Évolution du prix des dérivés indexés sur 100 kg de pommes de terre au cours des 5 dernières années. (Source : Trading Economics) *
Les monnaies numériques ont perdu leur « élan »
À titre de comparaison, au cours de la même période, le marché des actifs numériques n'a affiché qu'une légère croissance. L'Ethereum (ETH) a progressé d'environ 6,2 %, se situant ainsi en deçà du marché global des cryptomonnaies, qui a quant à lui augmenté de 10,8 %. Alors que les crypto-actifs faisaient face à un désintérêt relatif, les capitaux spéculatifs se sont massivement tournés vers les contrats à terme agricoles, où les investisseurs cherchaient à tirer parti des tensions géopolitiques croissantes.*

Évolution du cours de l'Ethereum au cours des 5 dernières années. *

Performance du secteur des cryptomonnaies au cours des 5 dernières années. *
Écart entre les dérivés et la production réelle
Le principal facteur qui suscite l'inquiétude face à la hausse du prix des pommes de terre est le décalage entre le marché financier et la réalité physique. Le marché européen se trouve en effet dans une période de surproduction importante, connue sous le nom de « Potato Flood 2025 ». Les récoltes abondantes dans des pays clés tels que les Pays-Bas, la Belgique, la France et l’Allemagne ont généré d’énormes stocks dans les entrepôts, ce qui, en temps normal, fait baisser les prix. Cet excédent s’est concrètement répercuté sur le marché physique, où les prix ont baissé, en particulier pour les produits de qualité inférieure.
L'indice des prix à la production des produits agricoles est sans équivoque
L'indice global des prix à la production des produits agricoles dans l'UE a baissé de 5,2 % en mars 2026, les pommes de terre figurant parmi les segments ayant connu la plus forte baisse.

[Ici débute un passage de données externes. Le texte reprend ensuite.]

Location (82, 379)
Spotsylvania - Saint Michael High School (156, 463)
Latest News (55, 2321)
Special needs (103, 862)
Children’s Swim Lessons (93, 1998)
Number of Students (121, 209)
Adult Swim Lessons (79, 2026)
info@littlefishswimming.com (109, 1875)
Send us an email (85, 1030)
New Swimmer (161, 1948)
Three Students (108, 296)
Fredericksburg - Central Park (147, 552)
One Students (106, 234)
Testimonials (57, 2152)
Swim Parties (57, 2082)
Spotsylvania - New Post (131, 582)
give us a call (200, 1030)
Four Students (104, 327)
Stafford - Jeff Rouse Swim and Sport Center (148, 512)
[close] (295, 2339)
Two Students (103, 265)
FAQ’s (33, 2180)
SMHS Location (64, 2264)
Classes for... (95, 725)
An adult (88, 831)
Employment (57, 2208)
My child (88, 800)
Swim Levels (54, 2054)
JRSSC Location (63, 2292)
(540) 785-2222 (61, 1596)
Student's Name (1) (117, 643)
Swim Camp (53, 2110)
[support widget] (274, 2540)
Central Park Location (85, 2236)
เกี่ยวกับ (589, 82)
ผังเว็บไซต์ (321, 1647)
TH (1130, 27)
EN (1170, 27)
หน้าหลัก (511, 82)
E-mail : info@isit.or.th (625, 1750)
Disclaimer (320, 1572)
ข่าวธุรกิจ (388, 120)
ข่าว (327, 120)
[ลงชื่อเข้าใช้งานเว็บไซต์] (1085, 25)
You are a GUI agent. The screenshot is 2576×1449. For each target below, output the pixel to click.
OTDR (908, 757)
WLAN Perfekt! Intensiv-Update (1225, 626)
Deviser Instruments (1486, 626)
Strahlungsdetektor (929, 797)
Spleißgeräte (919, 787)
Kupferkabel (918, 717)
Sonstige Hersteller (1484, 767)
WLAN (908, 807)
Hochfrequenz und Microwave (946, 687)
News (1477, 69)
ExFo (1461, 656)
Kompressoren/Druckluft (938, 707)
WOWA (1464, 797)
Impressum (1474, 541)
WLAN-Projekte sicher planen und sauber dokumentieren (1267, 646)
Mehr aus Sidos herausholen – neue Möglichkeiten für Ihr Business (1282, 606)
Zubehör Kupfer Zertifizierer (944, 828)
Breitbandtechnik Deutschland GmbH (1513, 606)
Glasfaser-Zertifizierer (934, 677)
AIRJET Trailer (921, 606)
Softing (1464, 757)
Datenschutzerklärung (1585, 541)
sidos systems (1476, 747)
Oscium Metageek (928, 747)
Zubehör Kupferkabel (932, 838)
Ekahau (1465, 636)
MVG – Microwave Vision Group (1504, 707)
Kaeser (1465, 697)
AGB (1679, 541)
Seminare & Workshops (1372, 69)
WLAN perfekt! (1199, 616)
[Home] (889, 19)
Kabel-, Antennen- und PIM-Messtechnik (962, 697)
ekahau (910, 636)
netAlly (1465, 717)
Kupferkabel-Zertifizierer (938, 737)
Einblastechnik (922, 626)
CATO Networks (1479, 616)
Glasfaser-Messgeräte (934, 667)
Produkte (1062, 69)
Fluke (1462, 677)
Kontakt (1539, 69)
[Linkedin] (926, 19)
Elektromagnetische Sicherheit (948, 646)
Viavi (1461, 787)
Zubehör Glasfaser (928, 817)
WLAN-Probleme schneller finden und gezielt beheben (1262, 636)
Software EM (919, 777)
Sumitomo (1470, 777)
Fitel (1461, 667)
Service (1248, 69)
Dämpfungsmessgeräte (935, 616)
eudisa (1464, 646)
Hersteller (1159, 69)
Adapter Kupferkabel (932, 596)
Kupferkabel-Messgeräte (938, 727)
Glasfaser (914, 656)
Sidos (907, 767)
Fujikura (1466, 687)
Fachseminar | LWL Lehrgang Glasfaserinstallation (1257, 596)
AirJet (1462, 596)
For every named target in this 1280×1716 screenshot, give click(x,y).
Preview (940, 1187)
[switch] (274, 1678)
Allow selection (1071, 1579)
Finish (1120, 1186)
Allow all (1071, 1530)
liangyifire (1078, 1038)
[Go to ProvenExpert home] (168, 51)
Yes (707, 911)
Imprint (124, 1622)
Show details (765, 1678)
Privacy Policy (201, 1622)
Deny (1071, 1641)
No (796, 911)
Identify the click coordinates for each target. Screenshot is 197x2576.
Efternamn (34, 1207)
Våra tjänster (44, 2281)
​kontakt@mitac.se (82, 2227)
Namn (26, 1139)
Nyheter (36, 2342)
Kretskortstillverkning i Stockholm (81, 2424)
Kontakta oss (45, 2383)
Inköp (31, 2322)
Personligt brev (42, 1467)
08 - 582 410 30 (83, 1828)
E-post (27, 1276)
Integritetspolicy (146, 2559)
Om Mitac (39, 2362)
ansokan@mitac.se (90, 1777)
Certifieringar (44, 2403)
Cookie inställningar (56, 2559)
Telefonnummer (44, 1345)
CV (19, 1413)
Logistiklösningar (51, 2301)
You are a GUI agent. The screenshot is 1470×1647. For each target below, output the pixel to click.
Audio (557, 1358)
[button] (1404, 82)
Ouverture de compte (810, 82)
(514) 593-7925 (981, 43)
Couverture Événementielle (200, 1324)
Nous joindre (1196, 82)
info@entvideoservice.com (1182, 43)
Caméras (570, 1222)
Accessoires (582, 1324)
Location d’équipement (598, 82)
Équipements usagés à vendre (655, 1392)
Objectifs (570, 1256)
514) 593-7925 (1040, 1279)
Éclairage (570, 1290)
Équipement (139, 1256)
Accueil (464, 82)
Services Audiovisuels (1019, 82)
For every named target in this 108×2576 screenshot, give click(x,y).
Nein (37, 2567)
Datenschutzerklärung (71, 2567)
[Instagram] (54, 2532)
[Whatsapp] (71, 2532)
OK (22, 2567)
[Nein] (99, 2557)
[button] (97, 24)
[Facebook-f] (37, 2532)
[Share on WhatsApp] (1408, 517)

Malgré cela, les contrats financiers sur ces matières premières ont augmenté.* Ce paradoxe résulte d'une réévaluation agressive des contrats à terme, qui a commencé à intégrer les risques géopolitiques liés à l'Iran et la menace d'une perturbation des routes commerciales mondiales ou des approvisionnements en engrais. Les investisseurs ont ainsi misé sur la crainte de futures pénuries, tout en ignorant la surabondance actuelle du marché.
Pression spéculative
Du point de vue de la stabilité à long terme du marché, le niveau actuel des prix des dérivés semble insoutenable. Les agriculteurs doivent faire face à la hausse des coûts de l'énergie et des engrais, ce qui rend la production non rentable compte tenu de la baisse actuelle des prix sur le marché physique. Si les risques géopolitiques ne se traduisent pas par une interruption réelle des approvisionnements, les prix des contrats à terme devraient baisser et se rapprocher de la situation réelle du marché.[1]
* Les performances passées ne préjugent pas des résultats futurs.
[1] Les déclarations prospectives reposent sur des hypothèses et des attentes actuelles qui peuvent s'avérer inexactes, ou sur un environnement économique actuel susceptible d'évoluer. Ces déclarations ne constituent pas une garantie de performances futures. Elles comportent des risques et d'autres incertitudes difficiles à prévoir. Les résultats peuvent différer sensiblement de ceux exprimés ou sous-entendus dans toute déclaration prospective.